After the election, the composition of the council was:
- Conservative 19
- Labour 10
- Independent 5
- Liberal Democrat 2

==Campaign==
13 seats were contested in the election with 2 seats available in St Nicholas ward after a Labour councillor stood down. Labour defended 7 seats as against 5 for the Conservatives and 1 for the independents. Meanwhile, the decision of the British National Party to put up a candidate in Holy Trinity ward received attention in the press.

Worcester was a top Conservative target council in the 2003 local elections, with gains here seen as important signal for the parties performance at the next general election. The Conservatives had controlled the council as a minority administration since the 2000 election and were hoping to win a majority. They said Labour had been out of touch when they ran the council and had made poor decisions such as using green fields for transport schemes. However, Labour attacked the Conservatives for the council's budget, including a council tax rise of 9.5% and poor waste collection services; as well as the controversy over the closing and then rescue of Swan Theatre in Worcester.

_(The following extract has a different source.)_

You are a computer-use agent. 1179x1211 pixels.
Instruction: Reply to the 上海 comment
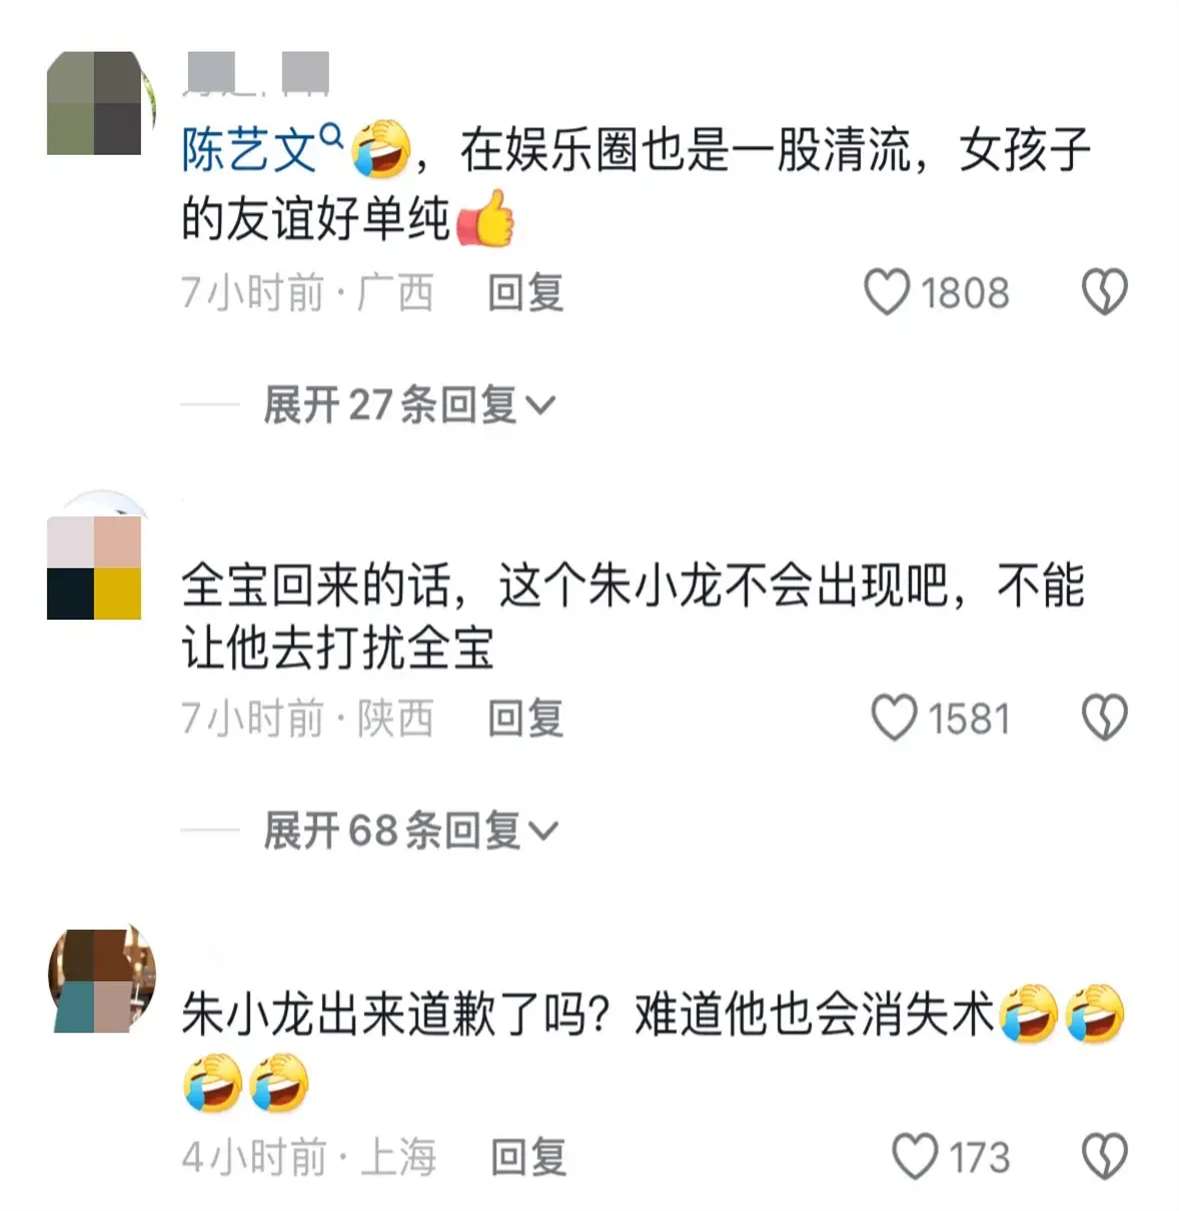point(529,1157)
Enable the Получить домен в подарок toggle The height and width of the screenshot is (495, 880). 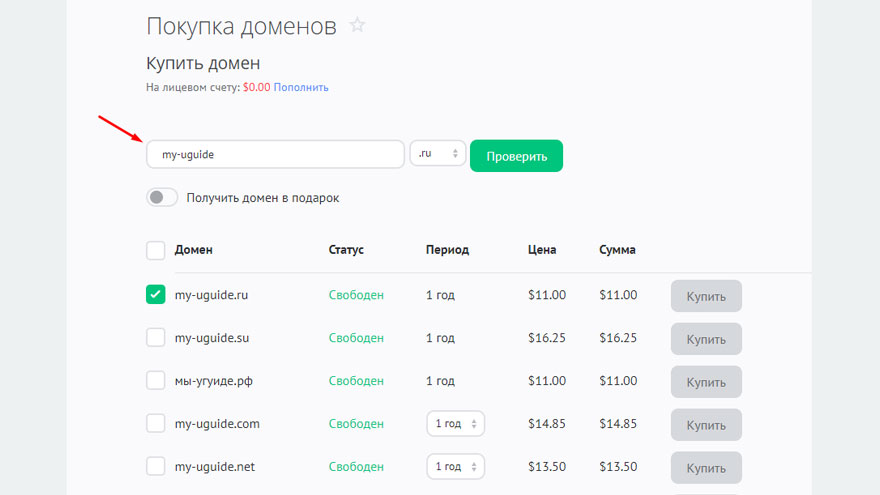(162, 198)
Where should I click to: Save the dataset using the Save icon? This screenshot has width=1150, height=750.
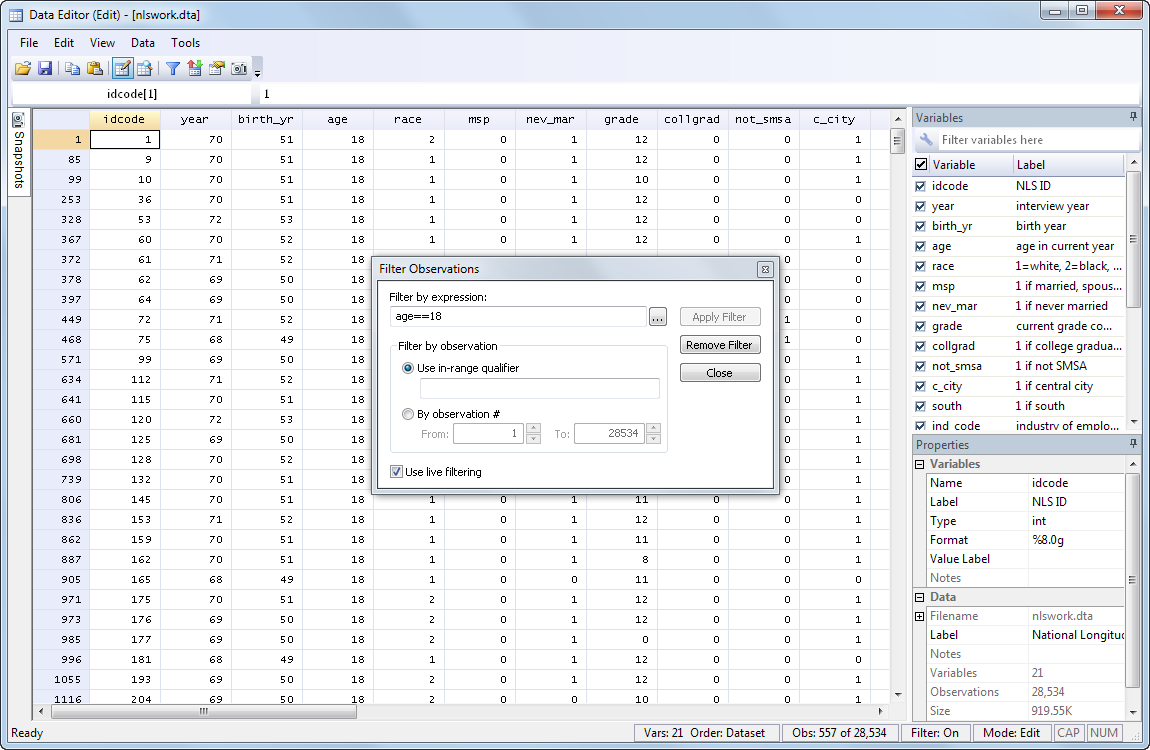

The level of postal voting in the election was up on previous years with 5,000 postal voting forms being sent, compared to 3,000 in 2002.

==Election result==
The results saw the Conservatives win a majority on the council, after gaining 2 seats from Labour but losing 1 seat to the Liberal Democrats. This meant that Labour only held 10 seats which was the lowest number of seats they had held on the council up to then. However Labour did manage to retain Holy Trinity ward, defeating the British National Party who came second in the ward. Voter turnout was low, dropping as low as 18% in St Barnabus ward.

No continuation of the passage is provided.